Plus de quatre ans après l’assassinat du président Jovenel Moïse, de nouvelles révélations mettent en cause Léon Charles, ancien chef de la Police nationale d’Haïti. Selon le Miami Herald, Antonio Intriago, propriétaire de CTU Security, aurait directement approché Léon Charles avant l’opération pour obtenir sa collaboration ou, au minimum, sa neutralité, afin de garantir que la police n’interfère pas avec le commando colombien.
Des échanges de SMS compromettants montrent qu’Intriago aurait demandé à Charles de « mettre fin à toute confrontation » entre la PNH et les mercenaires et que certains ressortissants américains impliqués dans le complot auraient bénéficié d’une protection policière pour quitter le pays.

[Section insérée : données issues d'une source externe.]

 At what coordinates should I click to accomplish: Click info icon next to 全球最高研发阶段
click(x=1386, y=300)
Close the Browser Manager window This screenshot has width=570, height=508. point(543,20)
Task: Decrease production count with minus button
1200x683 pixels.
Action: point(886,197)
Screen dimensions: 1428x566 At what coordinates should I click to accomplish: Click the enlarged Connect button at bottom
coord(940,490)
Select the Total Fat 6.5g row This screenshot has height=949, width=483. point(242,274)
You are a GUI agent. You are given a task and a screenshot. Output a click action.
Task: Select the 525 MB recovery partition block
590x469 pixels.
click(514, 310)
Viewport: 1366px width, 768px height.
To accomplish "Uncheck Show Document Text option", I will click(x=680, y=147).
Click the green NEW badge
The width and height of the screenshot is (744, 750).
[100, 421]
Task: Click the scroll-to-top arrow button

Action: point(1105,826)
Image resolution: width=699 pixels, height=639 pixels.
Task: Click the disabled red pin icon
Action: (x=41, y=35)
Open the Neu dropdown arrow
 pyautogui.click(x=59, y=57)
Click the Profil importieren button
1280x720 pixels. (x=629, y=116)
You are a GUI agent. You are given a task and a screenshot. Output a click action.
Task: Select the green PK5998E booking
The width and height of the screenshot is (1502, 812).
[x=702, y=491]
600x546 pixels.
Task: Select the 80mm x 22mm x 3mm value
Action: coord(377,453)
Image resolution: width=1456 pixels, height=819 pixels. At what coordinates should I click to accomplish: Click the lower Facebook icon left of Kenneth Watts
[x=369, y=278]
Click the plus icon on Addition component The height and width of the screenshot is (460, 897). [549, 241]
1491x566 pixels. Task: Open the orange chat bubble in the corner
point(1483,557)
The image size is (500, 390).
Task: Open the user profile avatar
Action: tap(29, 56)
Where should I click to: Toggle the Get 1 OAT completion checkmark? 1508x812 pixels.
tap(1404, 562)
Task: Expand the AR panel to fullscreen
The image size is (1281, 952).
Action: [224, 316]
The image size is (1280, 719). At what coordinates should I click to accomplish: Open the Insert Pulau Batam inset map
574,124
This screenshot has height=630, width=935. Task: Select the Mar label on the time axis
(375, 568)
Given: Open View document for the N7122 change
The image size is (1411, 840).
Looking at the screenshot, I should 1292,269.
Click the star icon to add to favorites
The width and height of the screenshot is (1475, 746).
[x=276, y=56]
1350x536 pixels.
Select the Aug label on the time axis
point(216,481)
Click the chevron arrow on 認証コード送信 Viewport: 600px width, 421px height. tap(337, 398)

En contrepartie, Intriago aurait promis à Léon Charles un poste au sein de sa société aux États-Unis, une protection internationale pour lui et sa famille et des garanties de sécurité après l’opération. Ces éléments renforcent l’idée d’un marché implicite entre intérêts privés et appareil sécuritaire d’État dans un contexte où les institutions devaient protéger le chef de l’État.
À ce jour, aucun jugement définitif n’a été rendu en Haïti, alors que plusieurs condamnations ont été prononcées aux États-Unis, renforçant la perception d’un système judiciaire paralysé.
Pour la population et les proches de Jovenel Moïse, cette situation nourrit l’impression que certains acteurs impliqués dans le complot continuent d’exercer une influence politique et institutionnelle, compromettant toute perspective de vérité et de réparation.